- **TRECHO DA PÁGINA**:
== == ==

O Brasil precisa estar mais do que nunca atento à implementação desta Lei para garantir o desenvolvimento sustentado e a autonomia brasileira. A questão da biodiversidade envolve ainda um imenso conflito entre interesses na apropriação de terras visando o crescimento econômico através da agropecuária e da exploração da madeira em grande escala – o que acarreta a destruição da floresta – e de interesses da produção familiar e de ambientalistas visando a permanência dos pequenos produtores e do patrimônio natural. “Até recentemente esse conflito se expressava em duas políticas públicas paralelas e igualmente conflitantes. Hoje, há quem reconheça que se trata de uma falsa dicotomia, pois que o desenvolvimento é necessário e demandado por todos, implicando na compatibilização do crescimento econômico com compromisso social e ambiental”, explica a geógrafa e pesquisadora Bertha Becker.
Por isso, o Presidente Lula tenta construir e implantar uma série de medidas para acelerar o processo de liberação de licenças ambientais para obras nos setores de energia elétrica, mineração e transporte, lutando contra o que alguns chamam de “burocracia ambiental“, enquanto diferentes representações civis reagem de modos distintos à essa diretriz, inclusive a comunidade científica, que demanda verbas nacionais para o desenvolvimento de seus projetos de pesquisas sem atendimento pleno e muitas vezes, acaba recorrendo aos investimentos estrangeiros associados aos interesses externos, para poder desenvolver os trabalhos e constituir tecnologia e know-how brasileiros no aproveitamento das riquezas da floresta. Há muitas reivindicações e ações políticas contraditórias na Amazônia, até porque é uma região extremamente heterogênea, ao contrário do que a maioria acredita.

== == ==

Dados de coordenadas dos itens:
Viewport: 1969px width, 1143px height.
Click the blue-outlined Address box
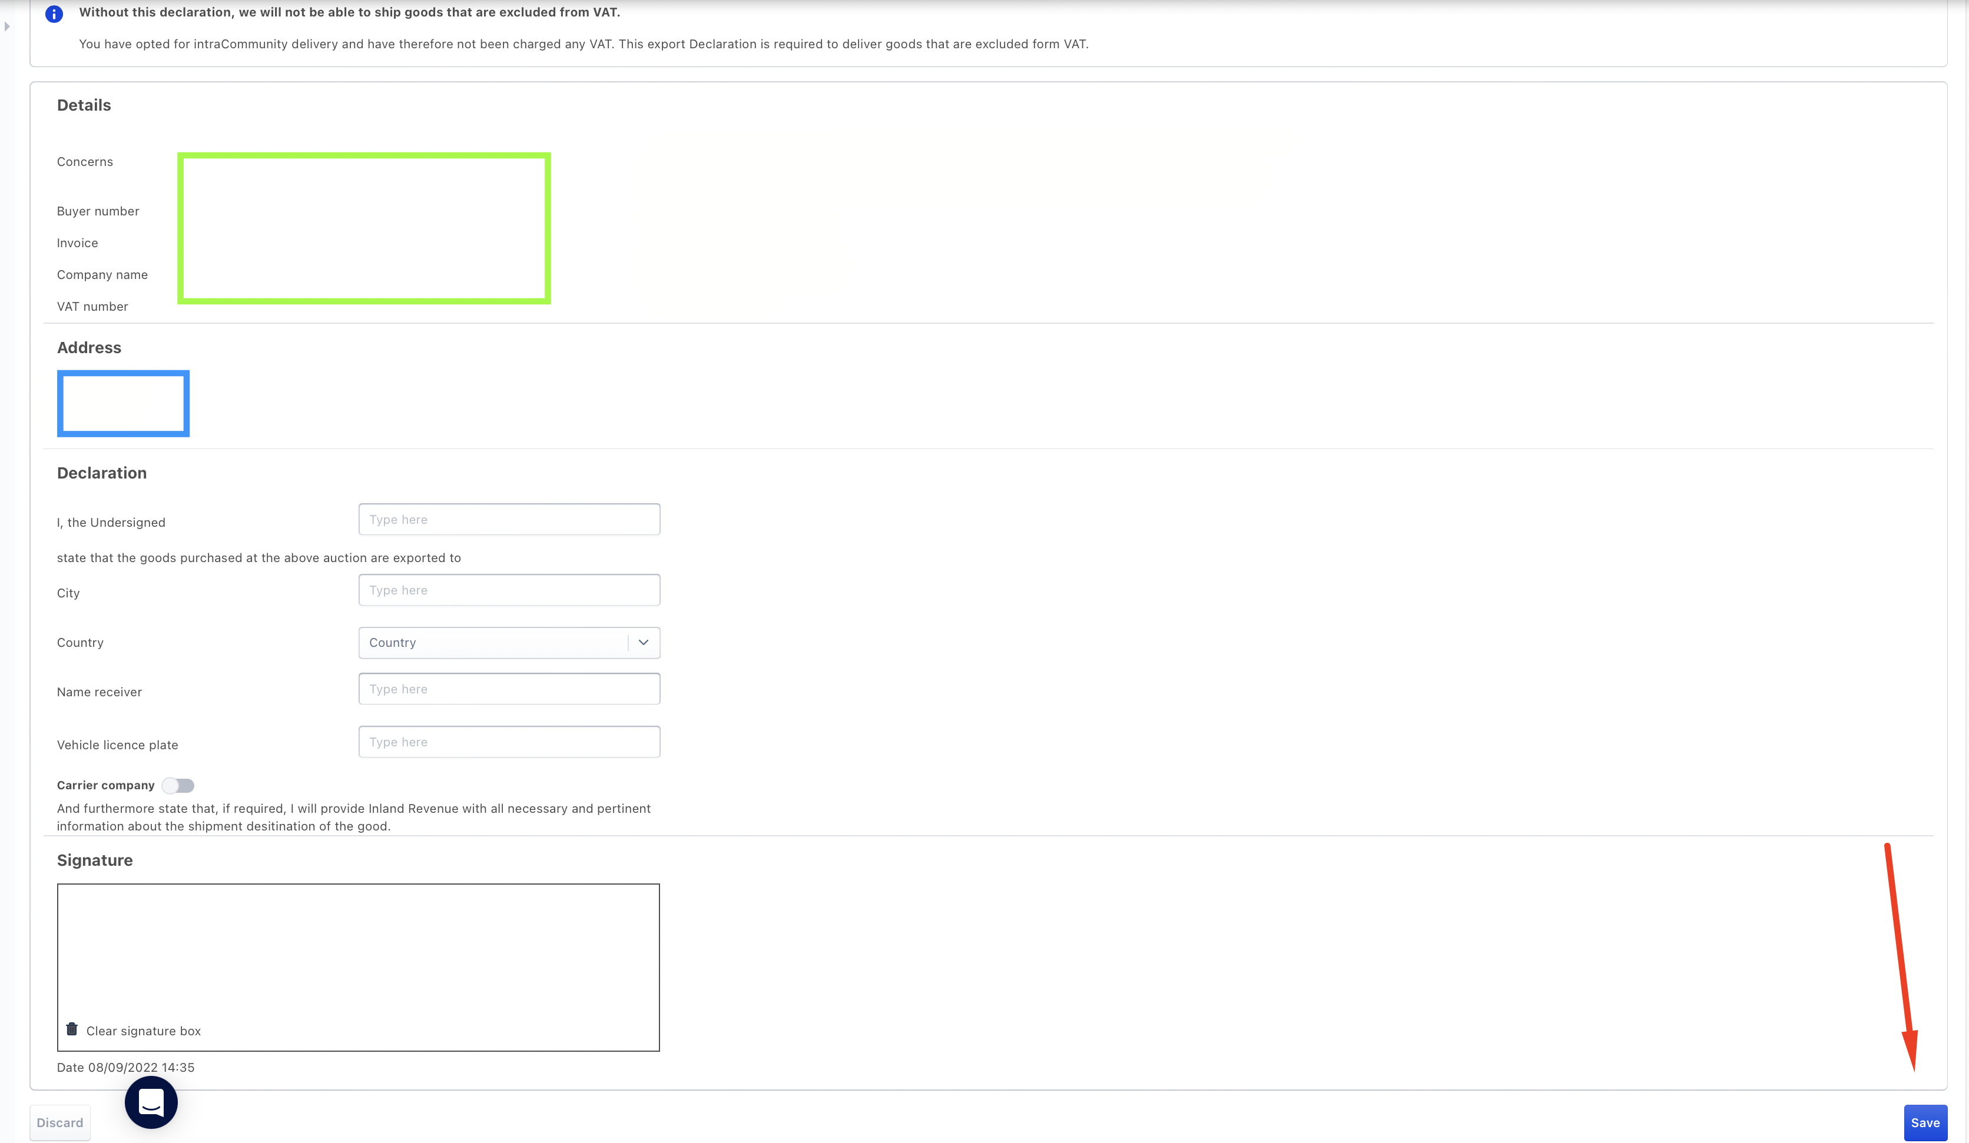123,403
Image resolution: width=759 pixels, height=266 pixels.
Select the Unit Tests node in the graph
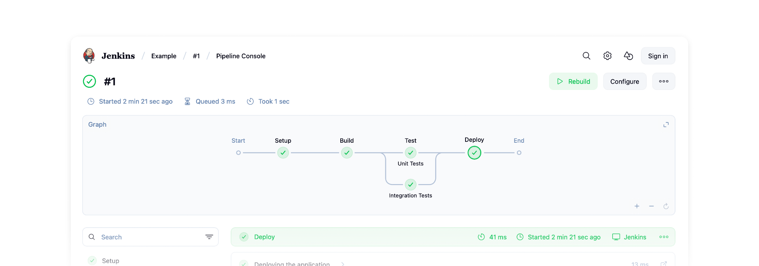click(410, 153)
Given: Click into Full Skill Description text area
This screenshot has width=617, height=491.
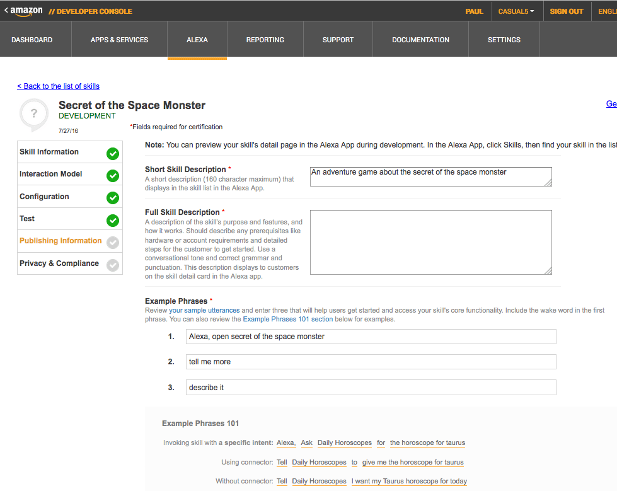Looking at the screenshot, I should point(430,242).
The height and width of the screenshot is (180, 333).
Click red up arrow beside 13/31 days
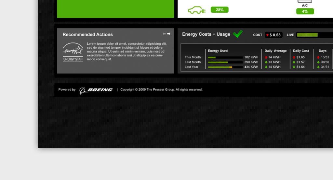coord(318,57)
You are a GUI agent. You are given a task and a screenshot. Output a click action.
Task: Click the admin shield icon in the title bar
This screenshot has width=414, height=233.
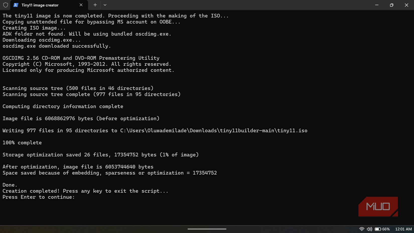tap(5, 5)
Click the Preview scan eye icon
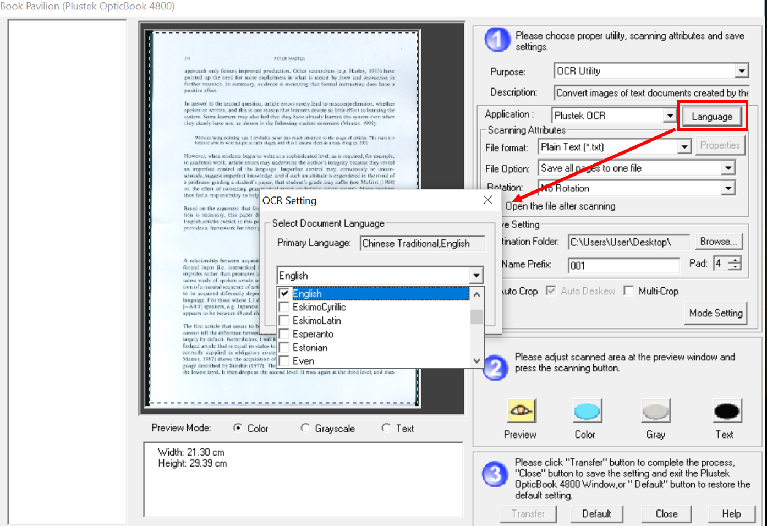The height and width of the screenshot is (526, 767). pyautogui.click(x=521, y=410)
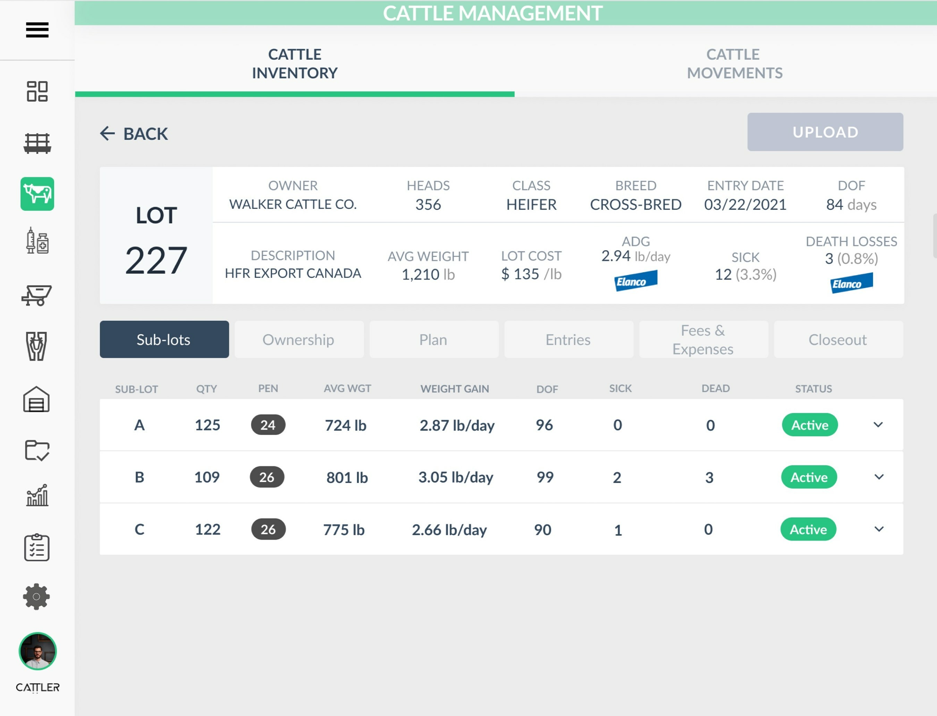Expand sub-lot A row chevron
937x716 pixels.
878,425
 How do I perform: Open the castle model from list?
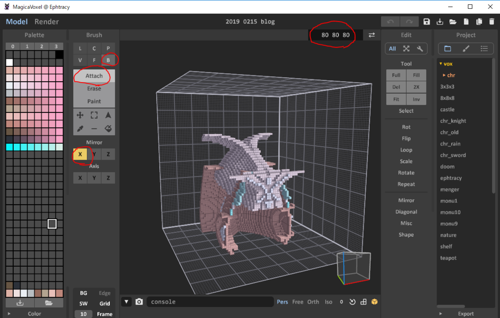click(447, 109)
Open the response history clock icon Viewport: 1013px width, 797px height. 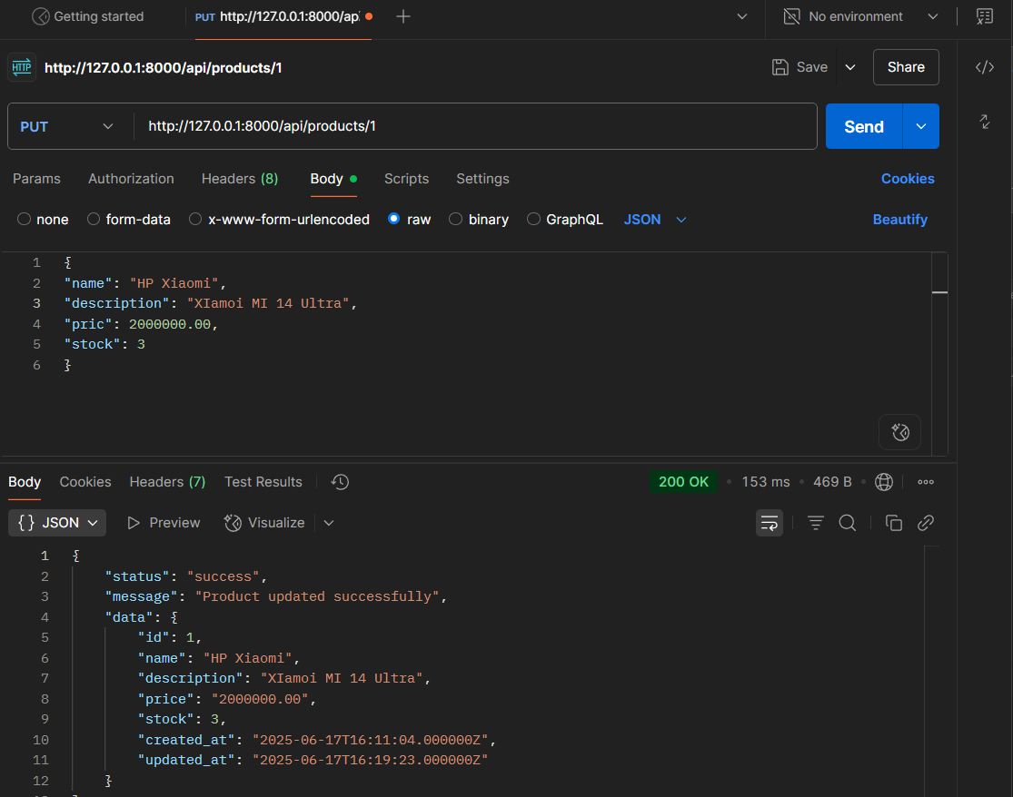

== == ==

- **EXERCÍCIO PROPOSTO 1**:
No trecho sobre a Amazônia, em quais setores o Presidente Lula quer acelerar a liberação de licenças ambientais para obras?
- **EXERCÍCIO PROPOSTO 2**:
Extraia dos registros as linhas que vão da que contém "You are a GUI" até o fim dos registros, incluindo as duas pontas. Deixe as imagens de fora.
O trecho da página e os registros não têm nenhuma relação entre si.

- **RESPOSTA CERTA 1**:
Energia elétrica, mineração e transporte.

- **RESPOSTA CERTA 2**:
You are a GUI agent. You are given a task and a screenshot. Output a click action.
Task: Click the admin shield icon in the title bar
This screenshot has width=414, height=233.
tap(5, 5)
Click the Preview scan eye icon
The height and width of the screenshot is (526, 767). pyautogui.click(x=521, y=410)
Expand sub-lot A row chevron
937x716 pixels.
878,425
 How do I perform: Open the castle model from list?
click(447, 109)
Open the response history clock icon Viewport: 1013px width, 797px height. 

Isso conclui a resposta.